■ Work required
Reproduce the listing exactly, please, with every line intact.

☆ ☆ ☆ ☆ ☆ ☆ ☆

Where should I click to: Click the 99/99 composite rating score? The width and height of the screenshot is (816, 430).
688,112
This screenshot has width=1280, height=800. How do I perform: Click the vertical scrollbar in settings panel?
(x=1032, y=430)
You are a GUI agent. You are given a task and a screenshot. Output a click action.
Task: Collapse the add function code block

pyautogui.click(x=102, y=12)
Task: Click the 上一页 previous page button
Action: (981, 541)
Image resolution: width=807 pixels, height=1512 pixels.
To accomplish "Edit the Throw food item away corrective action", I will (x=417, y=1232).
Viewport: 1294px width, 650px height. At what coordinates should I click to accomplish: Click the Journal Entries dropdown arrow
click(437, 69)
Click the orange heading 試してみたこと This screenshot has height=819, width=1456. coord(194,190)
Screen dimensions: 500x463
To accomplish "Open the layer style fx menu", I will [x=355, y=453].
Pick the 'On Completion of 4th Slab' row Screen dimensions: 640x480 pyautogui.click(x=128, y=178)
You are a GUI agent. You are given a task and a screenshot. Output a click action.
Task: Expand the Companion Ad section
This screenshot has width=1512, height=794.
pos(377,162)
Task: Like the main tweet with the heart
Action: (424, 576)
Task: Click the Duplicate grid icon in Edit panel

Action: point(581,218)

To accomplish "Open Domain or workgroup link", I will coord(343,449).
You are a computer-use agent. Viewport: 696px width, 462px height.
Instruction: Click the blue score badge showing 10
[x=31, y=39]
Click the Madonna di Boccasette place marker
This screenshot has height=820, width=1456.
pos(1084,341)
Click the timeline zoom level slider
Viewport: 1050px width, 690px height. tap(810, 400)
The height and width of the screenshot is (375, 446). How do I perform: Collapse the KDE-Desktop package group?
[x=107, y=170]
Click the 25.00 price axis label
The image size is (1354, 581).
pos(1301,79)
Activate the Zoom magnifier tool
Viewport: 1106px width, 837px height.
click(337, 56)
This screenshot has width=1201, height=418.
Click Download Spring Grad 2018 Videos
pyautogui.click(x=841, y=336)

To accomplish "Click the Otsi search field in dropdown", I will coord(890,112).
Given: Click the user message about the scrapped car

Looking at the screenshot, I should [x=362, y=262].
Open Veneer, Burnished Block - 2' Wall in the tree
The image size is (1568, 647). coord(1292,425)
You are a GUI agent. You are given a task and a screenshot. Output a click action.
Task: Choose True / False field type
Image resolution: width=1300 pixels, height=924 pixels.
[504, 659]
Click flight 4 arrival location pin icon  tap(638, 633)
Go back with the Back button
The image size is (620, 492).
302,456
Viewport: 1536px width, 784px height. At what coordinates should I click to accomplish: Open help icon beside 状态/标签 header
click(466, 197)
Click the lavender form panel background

☆ ☆ ☆ ☆ ☆ ☆ ☆

■ Solution to this problem
Where should I click to: Click the 99/99 composite rating score? The width and height of the screenshot is (816, 430).
688,112
This screenshot has width=1280, height=800. How do I perform: Click the vertical scrollbar in settings panel?
(x=1032, y=430)
You are a GUI agent. You are given a task and a screenshot. Output a click action.
Task: Collapse the add function code block

pyautogui.click(x=102, y=12)
Task: Click the 上一页 previous page button
Action: (981, 541)
Image resolution: width=807 pixels, height=1512 pixels.
To accomplish "Edit the Throw food item away corrective action", I will (x=417, y=1232).
Viewport: 1294px width, 650px height. At what coordinates should I click to accomplish: Click the Journal Entries dropdown arrow
click(437, 69)
Click the orange heading 試してみたこと This screenshot has height=819, width=1456. coord(194,190)
Screen dimensions: 500x463
To accomplish "Open the layer style fx menu", I will [x=355, y=453].
Pick the 'On Completion of 4th Slab' row Screen dimensions: 640x480 pyautogui.click(x=128, y=178)
You are a GUI agent. You are given a task and a screenshot. Output a click action.
Task: Expand the Companion Ad section
This screenshot has width=1512, height=794.
pos(377,162)
Task: Like the main tweet with the heart
Action: (424, 576)
Task: Click the Duplicate grid icon in Edit panel

Action: point(581,218)

To accomplish "Open Domain or workgroup link", I will coord(343,449).
You are a computer-use agent. Viewport: 696px width, 462px height.
Instruction: Click the blue score badge showing 10
[x=31, y=39]
Click the Madonna di Boccasette place marker
This screenshot has height=820, width=1456.
pos(1084,341)
Click the timeline zoom level slider
Viewport: 1050px width, 690px height. tap(810, 400)
The height and width of the screenshot is (375, 446). How do I perform: Collapse the KDE-Desktop package group?
[x=107, y=170]
Click the 25.00 price axis label
The image size is (1354, 581).
pos(1301,79)
Activate the Zoom magnifier tool
Viewport: 1106px width, 837px height.
click(337, 56)
This screenshot has width=1201, height=418.
Click Download Spring Grad 2018 Videos
pyautogui.click(x=841, y=336)

To accomplish "Click the Otsi search field in dropdown", I will coord(890,112).
Given: Click the user message about the scrapped car

Looking at the screenshot, I should [x=362, y=262].
Open Veneer, Burnished Block - 2' Wall in the tree
The image size is (1568, 647). coord(1292,425)
You are a GUI agent. You are given a task and a screenshot. Output a click action.
Task: Choose True / False field type
Image resolution: width=1300 pixels, height=924 pixels.
[504, 659]
Click flight 4 arrival location pin icon  tap(638, 633)
Go back with the Back button
The image size is (620, 492).
302,456
Viewport: 1536px width, 784px height. At what coordinates should I click to accomplish: Open help icon beside 状态/标签 header
click(466, 197)
Click the lavender form panel background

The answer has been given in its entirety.